However, organisation alone is not sufficient. Students must also be able to choose from related facts, and know how and when to use this new information. This is where your elaborative questioning of them comes in – it acts as the ‘glue’ that connects new knowledge to what they already knew, making it easier to retrieve in the future.

In your class

Download revision map examples to encourage linking of knowledge as MS Word or pdf.

So what does this look like in the science classroom? When questioning students during a lesson, once they give you the answer that suggests they have the core knowledge, ask them a ‘why’ question to get them to explain this idea further. For example:

Teacher: What is an exothermic reaction?

Student: A reaction that releases energy.

T: Correct. Can you give an example?

S: Yes – combustion.

T: That’s right – what’s a common example of combustion?

S: Burning a candle.

T: Yes, what’s the chemical reaction involved?

S: The wax reacts with oxygen to produce carbon dioxide and water. Heat and light energy are released.

So in this example, the student is being encouraged to connect their new knowledge of exothermic reactions to what they already know about combustion reactions.

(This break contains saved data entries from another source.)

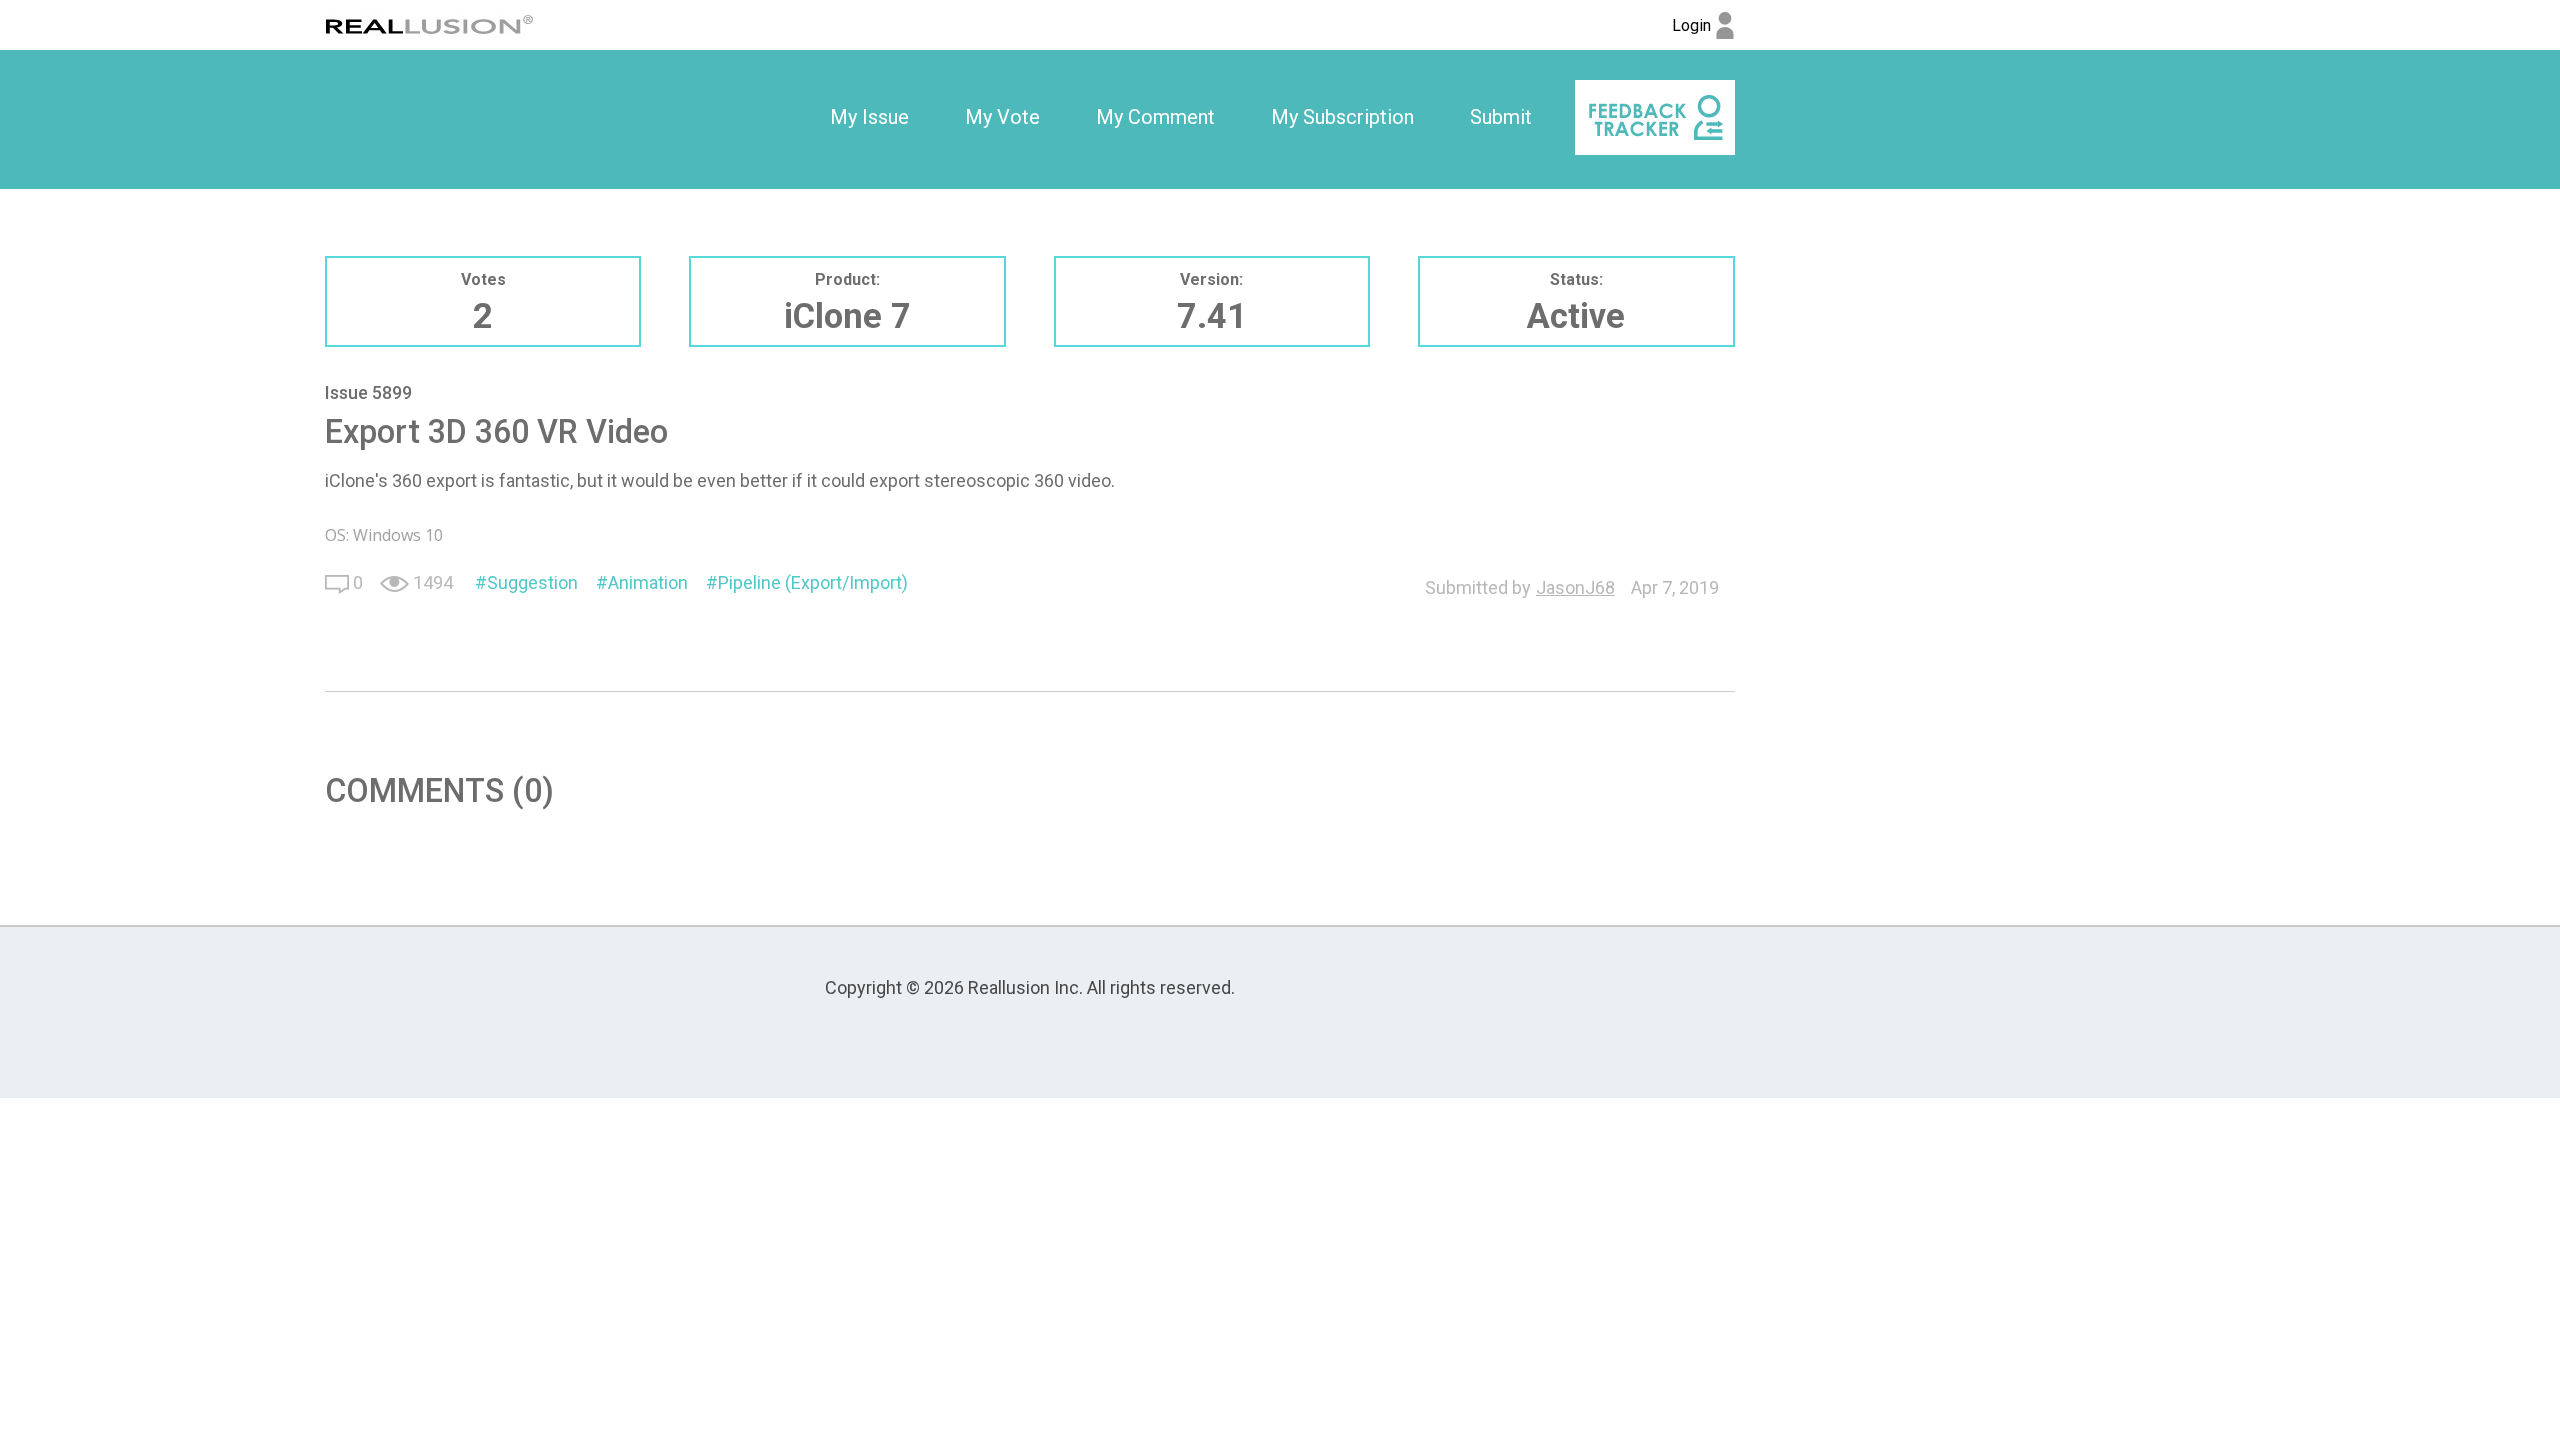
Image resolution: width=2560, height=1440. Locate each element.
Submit (1501, 117)
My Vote (1002, 117)
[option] (869, 118)
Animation (648, 582)
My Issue (869, 117)
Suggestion (532, 582)
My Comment (1155, 117)
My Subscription (1342, 117)
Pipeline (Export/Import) (813, 582)
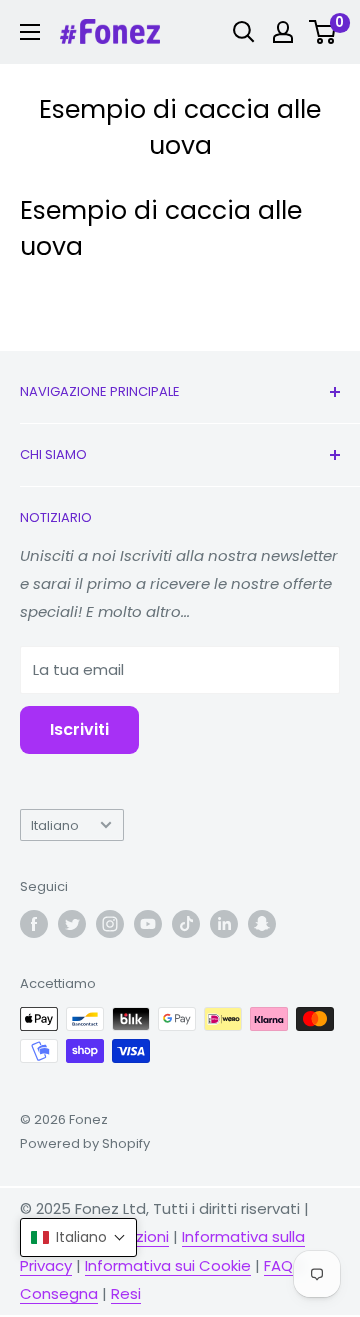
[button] (78, 1237)
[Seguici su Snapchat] (262, 924)
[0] (323, 32)
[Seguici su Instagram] (110, 924)
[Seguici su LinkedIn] (224, 924)
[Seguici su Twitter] (72, 924)
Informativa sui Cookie (168, 1265)
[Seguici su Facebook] (34, 924)
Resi (126, 1293)
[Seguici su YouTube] (148, 924)
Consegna (59, 1293)
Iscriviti (79, 729)
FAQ (278, 1265)
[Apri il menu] (30, 32)
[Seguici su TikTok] (186, 924)
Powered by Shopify (85, 1143)
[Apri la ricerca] (244, 32)
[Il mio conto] (283, 32)
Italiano (55, 825)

Students can also be encouraged to initiate elaboration themselves. Give them a list of key words/ideas that have been studied in a topic. You can then ask them to do two things with this list: (a) question themselves about how these ideas work and why, and write this down; (b) explain how these ideas link together. This is also useful as it allows you to identify any misconceptions and then intervene accordingly.

The great thing about elaborative interrogation is that from a teacher’s point of view it is a low effort, high impact strategy. It takes very little planning on the teacher’s part, other than thinking about the elaborative questions you will ask, but the evidence suggests it will have a significant impact on the long-term retention of knowledge. A perfect combination!

This article is part of the series 7 simple rules for science teaching, developed in response to the EEF’s Improving secondary science guidance. It supports rule 4d, Encourage pupils to elaborate on what they have learned.